=== PASSAGE PROVIDED ===

On occasion, the normal distribution provides even more important information than just a measure of the reliability of samples. A normal distribution is most unlikely, although not impossible, when the observations are dependent upon one another-that is, when the probability of one event is determined by a preceding event. The observations
will fail to distribute themselves symmetrically around the mean.

In such cases, we can profitably reason backwards. If independence
is the necessary condition for a normal distribution, we can assume that
evidence that distributes itself into a bell curve comes from observations
that are independent of one another. Now we can begin to ask some
interesting questions.

How closely do changes in the prices of stocks resemble a normal
distribution? Some authorities on market behavior insist that stock
prices follow a random walk-that they resemble the aimless and unplanned lurches of a drunk trying to grab hold of a lamppost. They
believe that stock prices have no more memory than a roulette wheel
or a pair of dice, and that each observation is independent of the preceding observation. Today's price move will be whatever it is going to
be, regardless of what happened a minute ago, yesterday, the day
before, or the day before that.

=== RAW DATA ===

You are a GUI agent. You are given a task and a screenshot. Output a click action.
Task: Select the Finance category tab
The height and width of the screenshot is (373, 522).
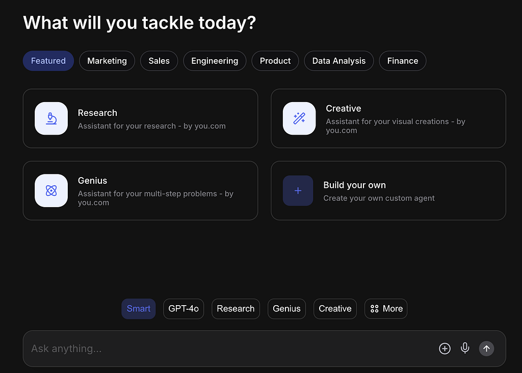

===

**TASK LIST**
- a) According to the passage on the normal distribution, what do some authorities on market behavior insist stock prices follow?
- b) Rewrite the paragraph beginning "In such cases, we can profitably reason backwards" from the passage on the normal distribution in shorter form, keeping its main facts.
- c) Translate this sentence from the passage on the normal distribution into French: "They believe that stock prices have no more memory than a roulette wheel or a pair of dice, and that each observation is independent of the preceding observation."

**RESPONSES FOR EACH TASK**
- a) A random walk.

- b) We can reason backwards: since independence is required for a normal distribution, evidence that forms a bell curve can be assumed to come from independent observations. This opens up interesting questions.

- c) Ils estiment que les cours des actions n'ont pas plus de mémoire qu'une roulette ou une paire de dés, et que chaque observation est indépendante de l'observation précédente.